Two women weep on both sides of an urn.

You’ll notice that the urn is quite detailed, from the flame to the draping of the ribbon. I have a notion that the mourners were added later and with less attention, although they are still well done. I think someone else, even much later, added the additional arms bearing handkerchiefs. The face of the mourner on the left was vandalized, sadly.

What’s in a Wreath?

This last monument is for Major David Ramsay (1830-1863), whose life is memorialized by a cut-off column topped by a wreath. A broken off column often meant a life cut short. It was carved by one of Charleston’s best known stone masons, E.B. White (his name is on the base).

Wreaths are ancient symbols, going back to the ancient Greeks, who wore them to signify their occupations, achievements, or status. They also crowned Olympic game winners with laurel leaf wreaths as a symbol of the Greek god Apollo, who embodied victory and achievement.

During the 1800s, in grave iconography, an oak leaf wreath meant strength. Laurel wreaths still meant victory but could also signify the arts/music. The bay leaf wreath often stood for death and mourning.

The broken column signified a life cut short.

Major Ramsay’s marker actually gives a good account of his life:

Educated in the Schools of Charleston he completed his collegiate studies at the University of Heidelburg, Germany. There his natural gifts of intellect aided by industry and stimulated by an honorable ambition secured for him the highest honors of his alma mater.

Returning to his native country he embarked in the practice of law and soon reached an honorable rank of the profession fame and fortune seemed equally with in his reach when at the call of his country he repaired to the field of battle, there as Major of battalion. He fell mortally wounded gallantry fighting in the defense of Battery Wagner on Morris Island.

Stone carver E.B. White’s name is on the base of David Ramsay’s monument.

A well-educated man, David Ramsay was practicing law and had attained a seat in the state legislature when the Civil War began. As a Confederate Army officer, Ramsay served as a major in the First South Carolina Volunteer Infantry Battalion, also known as the Charleston Battalion. He died on Aug. 6, 1863 after he was mortally wounded at Battery Wagner on Morris Island, S.C.

David’s grandfather, also named David Ramsay was an American physician, public official, and historian from Charleston. He was one of the first major historians of the American Revolutionary War. He is also buried at the CCC burial ground, albeit with a much humbler marker that I missed seeing when I was visiting.

Farewell to Charleston

It’s hard for me to leave Charleston behind. I’m not totally done with this city because I’ve not yet written about Magnolia Cemetery, which I’ve visited numerous times. So look for that to be accomplished in the near future (fingers crossed).

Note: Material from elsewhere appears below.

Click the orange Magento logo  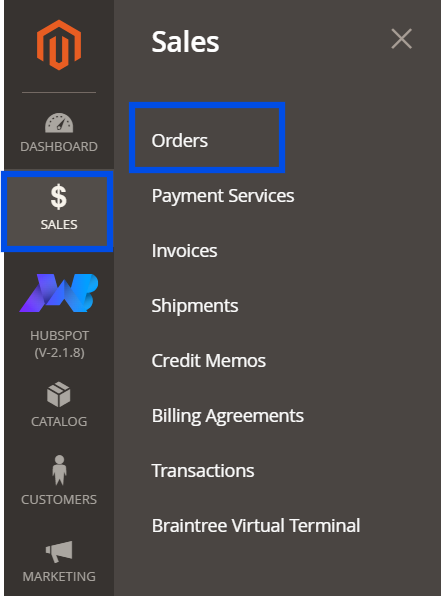tap(59, 45)
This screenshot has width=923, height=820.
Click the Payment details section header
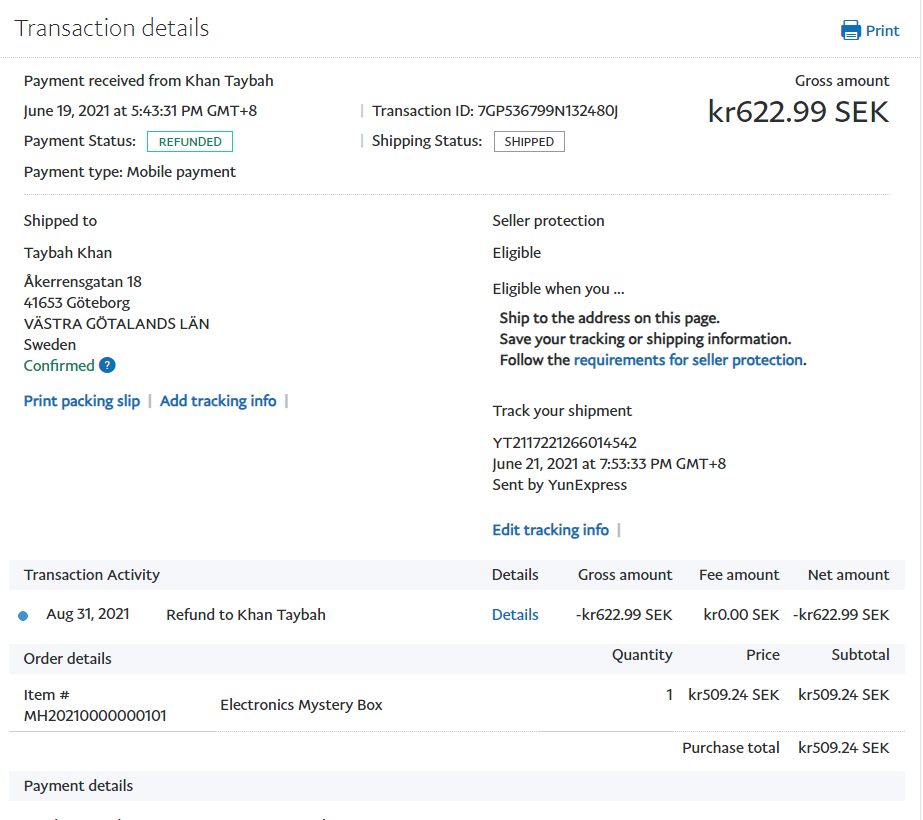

In the meantime, I’m going to leave you with some more CCC markers that I think you ought to see. Thanks for joining me on this long but amazing adventure through Charleston’s historic church yards.

Martha Wright’s stone was one of many carved by William Codner.

The head on the soul effigy on John Collins’ (1757-1790) marker has an almost modern-looking hairstyle.

The inscription on this marker is worn off but the beauty of the draped urn remains.

Thomas Roberts (1739-1747) was only eight years old when he died, a sad end indeed. But the impish look on the face of the soul effigy on his marker makes me smile.